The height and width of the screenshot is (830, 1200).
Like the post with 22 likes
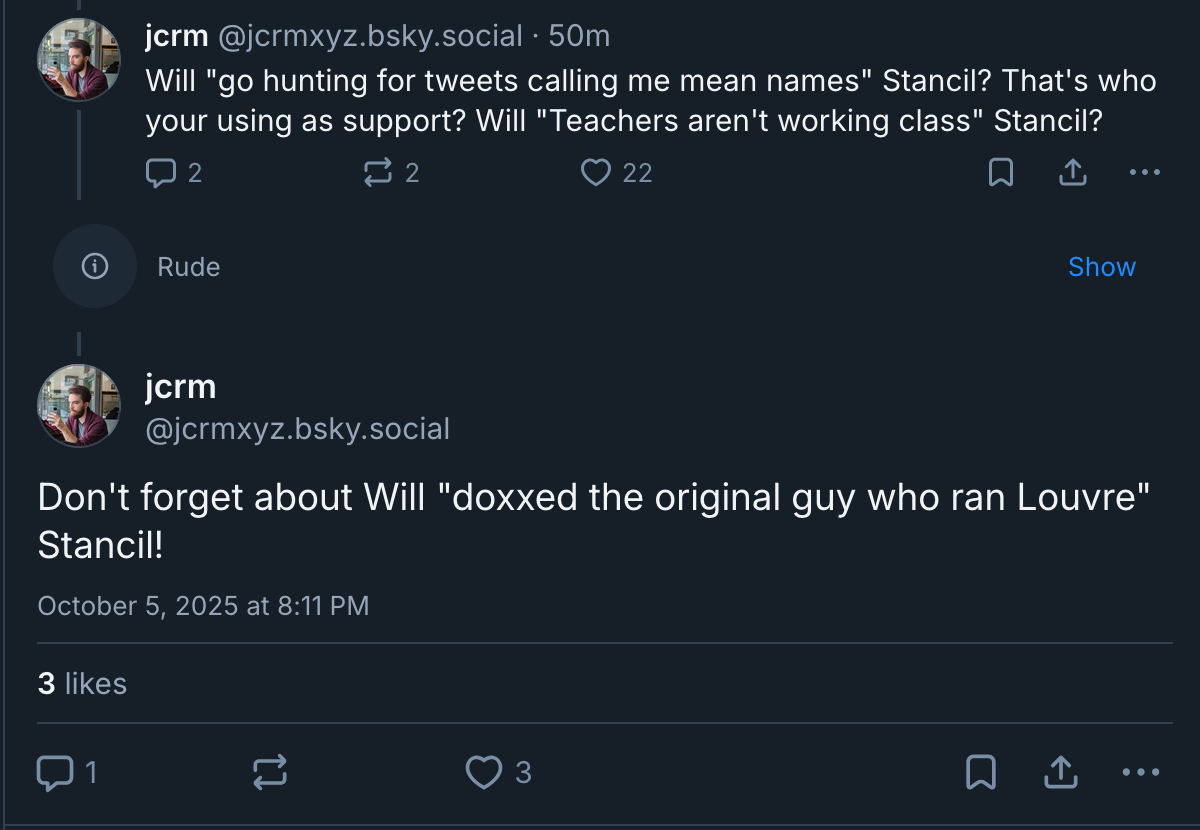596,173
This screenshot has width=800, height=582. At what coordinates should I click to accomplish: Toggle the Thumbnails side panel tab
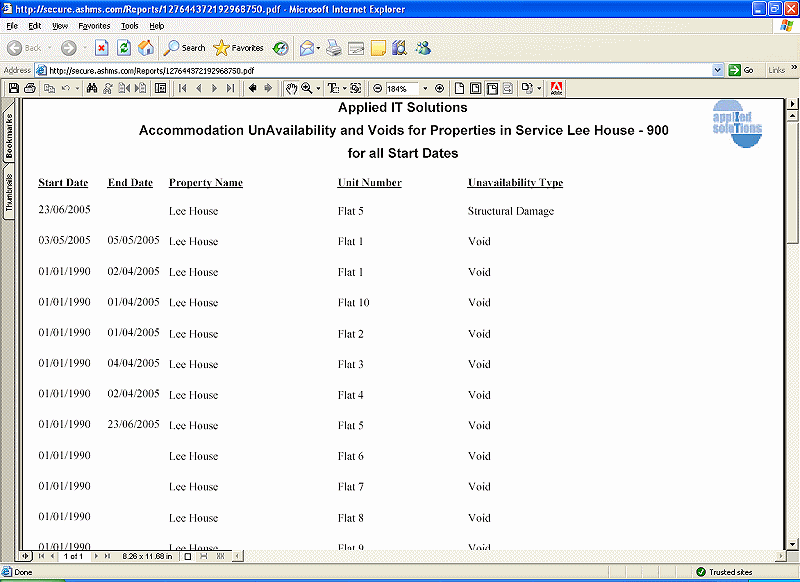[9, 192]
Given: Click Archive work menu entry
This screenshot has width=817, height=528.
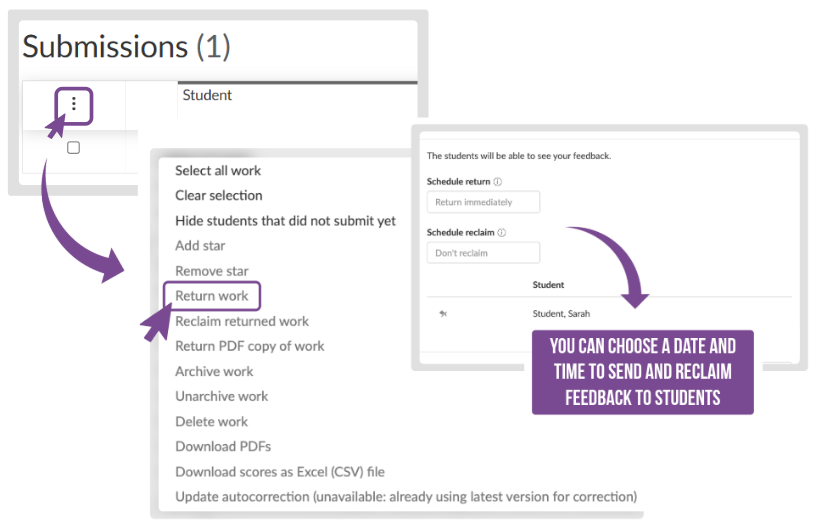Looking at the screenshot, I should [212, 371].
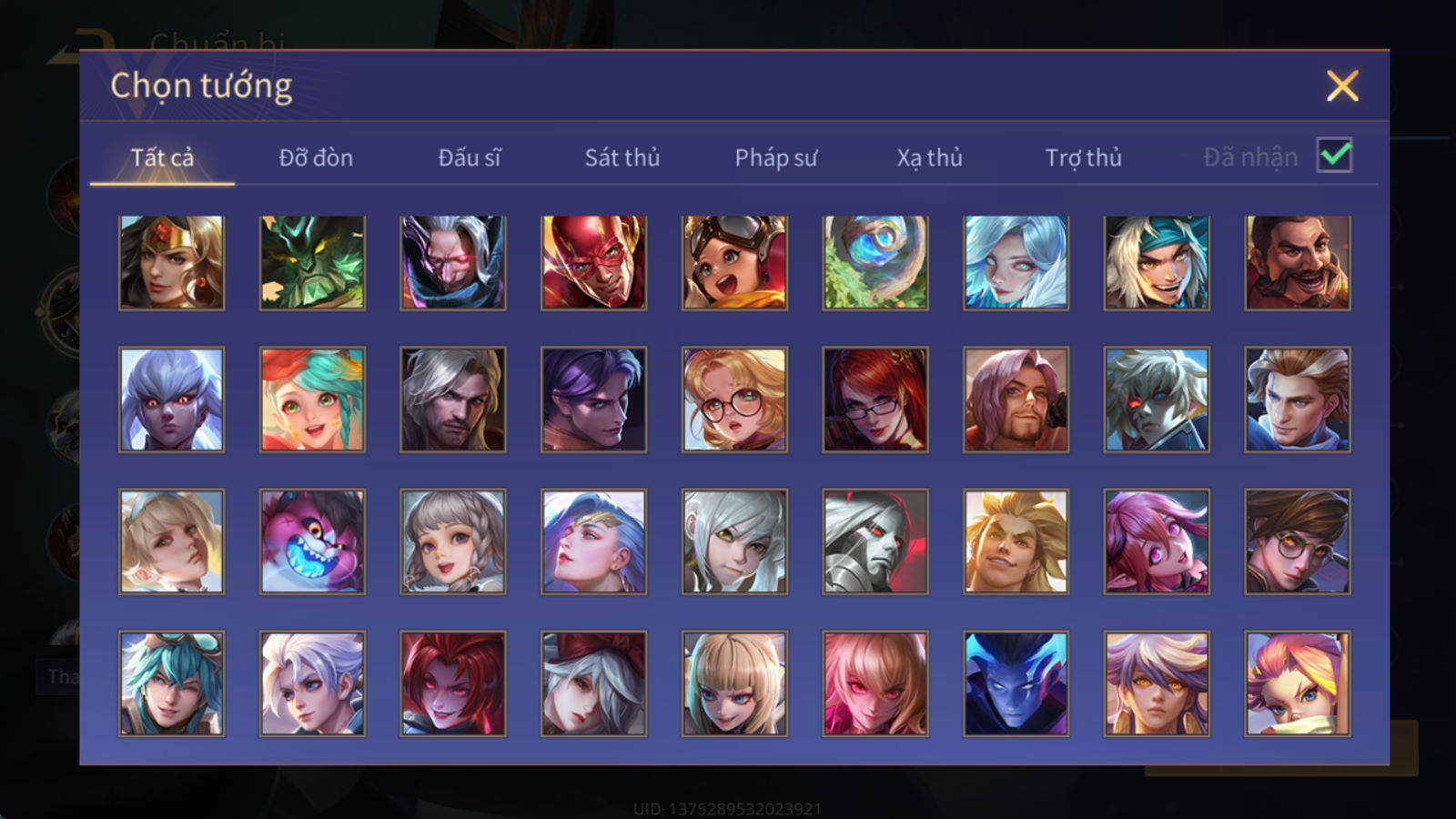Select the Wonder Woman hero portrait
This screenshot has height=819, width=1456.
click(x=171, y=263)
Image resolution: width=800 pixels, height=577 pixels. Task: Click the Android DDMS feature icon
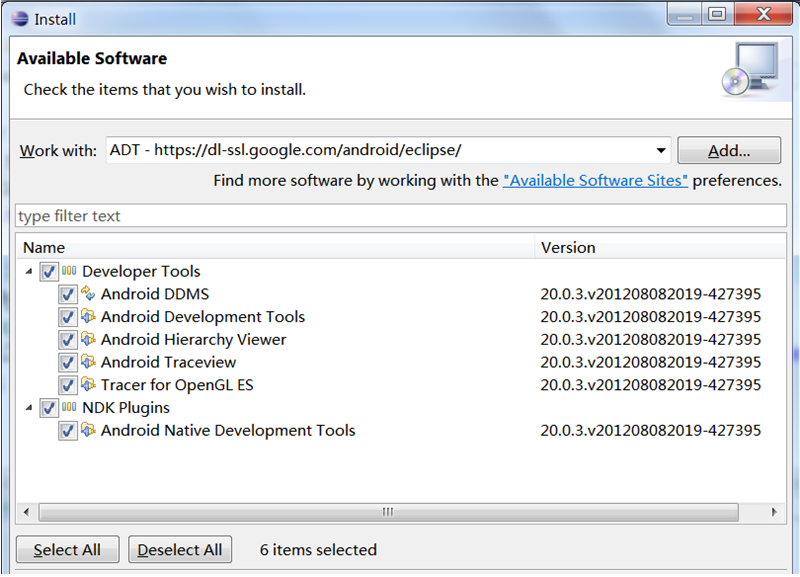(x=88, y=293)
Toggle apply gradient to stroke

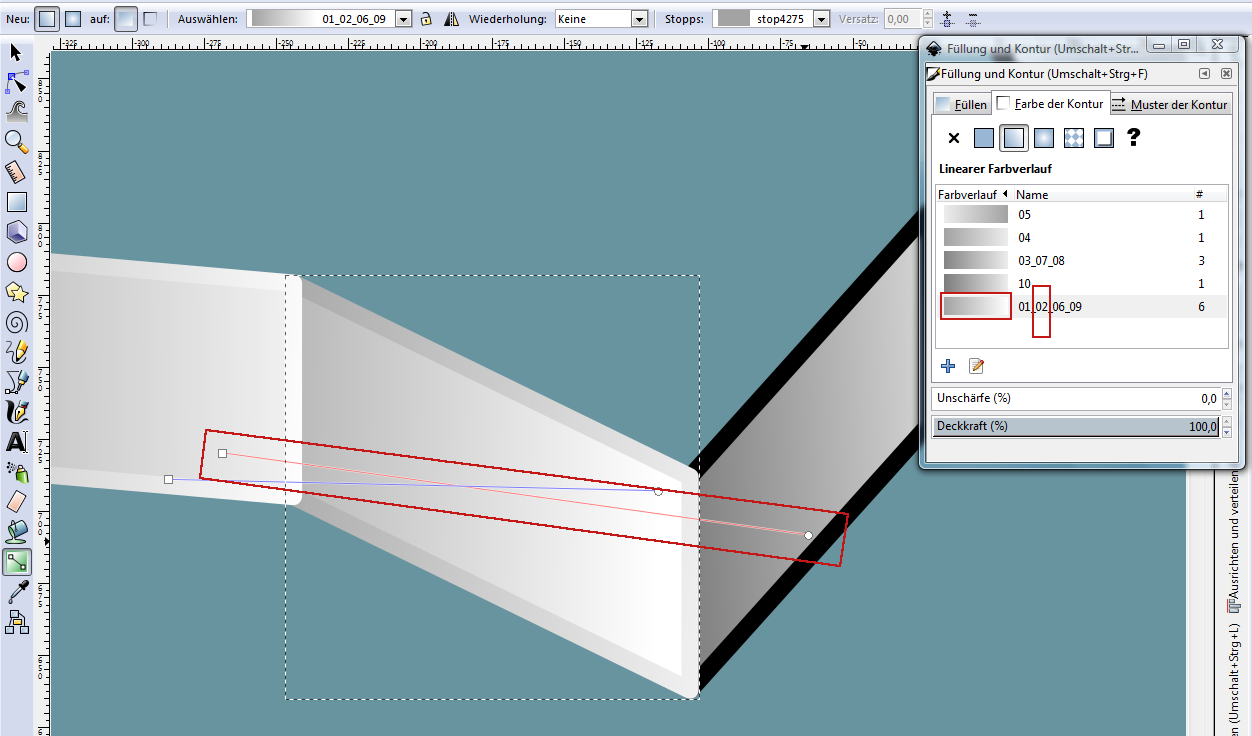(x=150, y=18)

•••••

→ **Set exercise**:
Edit the data above so that every occurrence of "Toggle" becomes "Switch", and leave everything else unchanged. Omit the pictures from your answer.

→ **Right answer**:
The height and width of the screenshot is (830, 1200).
Like the post with 22 likes
596,173
This screenshot has width=800, height=582. At what coordinates should I click to accomplish: Switch the Thumbnails side panel tab
[9, 192]
Given: Click Archive work menu entry
This screenshot has width=817, height=528.
Looking at the screenshot, I should [212, 371].
Select the Wonder Woman hero portrait
This screenshot has height=819, width=1456.
click(x=171, y=263)
Image resolution: width=800 pixels, height=577 pixels. Task: Click the Android DDMS feature icon
(x=88, y=293)
Switch apply gradient to stroke

(x=150, y=18)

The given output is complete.